**Exercise goal:**
In the passage on the Excelsior Jobs Program, which section of Economic Development Law Article 17 governs the application and certification process?

**Text excerpt:**

= = = = = = =

The “Excelsior” branding—reflecting the state’s motto “Ever Upward”—signaled a move toward rewarding firms that make substantial commitments to growth, either through significant job creation or massive capital investments. The program’s design is inherently discretionary, meaning that participation is not a right but an invitation extended by the Commissioner of Empire State Development to firms that meet strategic criteria. This discretionary nature allows the state to manage its fiscal exposure through annual caps, which have historically ranged from $50 million to $250 million in a given year, with a total lifetime program value of $2.25 billion.

Statutory Framework and Legal Definitions

The legal foundation of the Excelsior Jobs Program is split between two primary bodies of law: the New York Economic Development Law (EDL) and the New York Tax Law. This division of labor reflects the dual roles of the state: ESD manages the program’s eligibility and performance, while the Department of Taxation and Finance (DTF) manages the actual claiming and refunding of the credits.

Economic Development Law Article 17

Article 17 of the EDL contains the definitions and programmatic rules. Specifically, Section 353 outlines the eligibility requirements, while Section 354 governs the application and certification process. Section 355 is perhaps the most critical for R&D-focused firms, as it details the four (and later five) components of the credit:

  • The Excelsior Jobs Tax Credit: Based on a percentage of wages for net new jobs.

= = = = = = =

**Information provided:**
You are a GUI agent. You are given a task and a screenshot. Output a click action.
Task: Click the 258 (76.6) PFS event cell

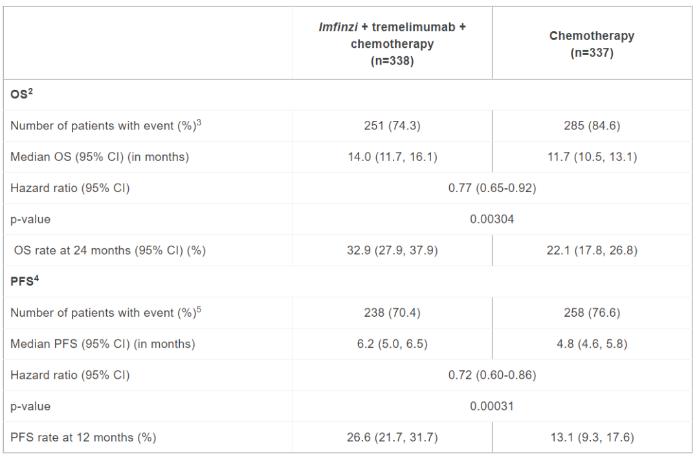click(592, 313)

= = = = = = =

**Full response:**
Section 354